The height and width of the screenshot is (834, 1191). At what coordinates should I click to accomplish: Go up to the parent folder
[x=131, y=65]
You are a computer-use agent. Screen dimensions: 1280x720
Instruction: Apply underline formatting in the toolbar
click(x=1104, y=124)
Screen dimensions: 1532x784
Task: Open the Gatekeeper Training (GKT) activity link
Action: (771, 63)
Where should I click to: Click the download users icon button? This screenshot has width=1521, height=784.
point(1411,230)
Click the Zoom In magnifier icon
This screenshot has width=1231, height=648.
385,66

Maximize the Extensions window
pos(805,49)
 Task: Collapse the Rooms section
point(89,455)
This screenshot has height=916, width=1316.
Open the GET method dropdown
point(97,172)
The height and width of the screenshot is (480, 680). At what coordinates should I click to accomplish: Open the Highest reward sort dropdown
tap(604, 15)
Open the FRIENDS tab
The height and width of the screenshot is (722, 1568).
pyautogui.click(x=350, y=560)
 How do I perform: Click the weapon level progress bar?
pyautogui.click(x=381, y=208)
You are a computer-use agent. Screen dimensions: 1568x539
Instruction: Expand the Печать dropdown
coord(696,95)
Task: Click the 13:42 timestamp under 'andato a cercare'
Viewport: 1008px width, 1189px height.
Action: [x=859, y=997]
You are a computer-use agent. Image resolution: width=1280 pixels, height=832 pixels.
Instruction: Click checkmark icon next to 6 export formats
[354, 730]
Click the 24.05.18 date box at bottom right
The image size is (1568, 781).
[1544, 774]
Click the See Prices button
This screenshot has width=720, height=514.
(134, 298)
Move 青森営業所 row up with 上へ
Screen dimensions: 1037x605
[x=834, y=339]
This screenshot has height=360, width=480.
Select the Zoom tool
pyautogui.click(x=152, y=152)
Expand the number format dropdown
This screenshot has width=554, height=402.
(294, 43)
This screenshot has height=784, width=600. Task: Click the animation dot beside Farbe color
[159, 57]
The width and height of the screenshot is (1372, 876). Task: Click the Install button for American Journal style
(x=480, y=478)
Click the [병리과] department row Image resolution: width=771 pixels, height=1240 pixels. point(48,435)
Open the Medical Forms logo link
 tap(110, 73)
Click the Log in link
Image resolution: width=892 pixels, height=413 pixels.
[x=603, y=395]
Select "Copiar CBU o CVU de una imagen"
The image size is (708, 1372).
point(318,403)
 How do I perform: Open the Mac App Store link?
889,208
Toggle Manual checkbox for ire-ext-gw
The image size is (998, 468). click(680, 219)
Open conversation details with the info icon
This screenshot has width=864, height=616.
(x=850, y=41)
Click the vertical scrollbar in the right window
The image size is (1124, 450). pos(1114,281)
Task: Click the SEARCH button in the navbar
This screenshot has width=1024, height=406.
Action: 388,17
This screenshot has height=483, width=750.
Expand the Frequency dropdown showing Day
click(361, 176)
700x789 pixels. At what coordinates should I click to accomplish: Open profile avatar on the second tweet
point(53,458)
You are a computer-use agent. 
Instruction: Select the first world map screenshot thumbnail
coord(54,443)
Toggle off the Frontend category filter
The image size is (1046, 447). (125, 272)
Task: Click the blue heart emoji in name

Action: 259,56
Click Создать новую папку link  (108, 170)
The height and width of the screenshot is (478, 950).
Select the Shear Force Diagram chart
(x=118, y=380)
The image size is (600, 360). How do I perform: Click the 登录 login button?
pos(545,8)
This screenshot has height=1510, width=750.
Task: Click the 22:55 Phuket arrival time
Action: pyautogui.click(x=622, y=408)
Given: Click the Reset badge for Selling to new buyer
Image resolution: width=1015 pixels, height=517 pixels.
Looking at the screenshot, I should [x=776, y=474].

______

# What is being asked:
Output exactly the lines of the material above from the one containing "Open the GET method dropdown" up to and including the one containing "You are a computer-use agent. Image".

# Solution to the problem:
Open the GET method dropdown
point(97,172)
The height and width of the screenshot is (480, 680). At what coordinates should I click to accomplish: Open the Highest reward sort dropdown
tap(604, 15)
Open the FRIENDS tab
The height and width of the screenshot is (722, 1568).
pyautogui.click(x=350, y=560)
 How do I perform: Click the weapon level progress bar?
pyautogui.click(x=381, y=208)
You are a computer-use agent. Screen dimensions: 1568x539
Instruction: Expand the Печать dropdown
coord(696,95)
Task: Click the 13:42 timestamp under 'andato a cercare'
Viewport: 1008px width, 1189px height.
Action: [x=859, y=997]
You are a computer-use agent. Image resolution: width=1280 pixels, height=832 pixels.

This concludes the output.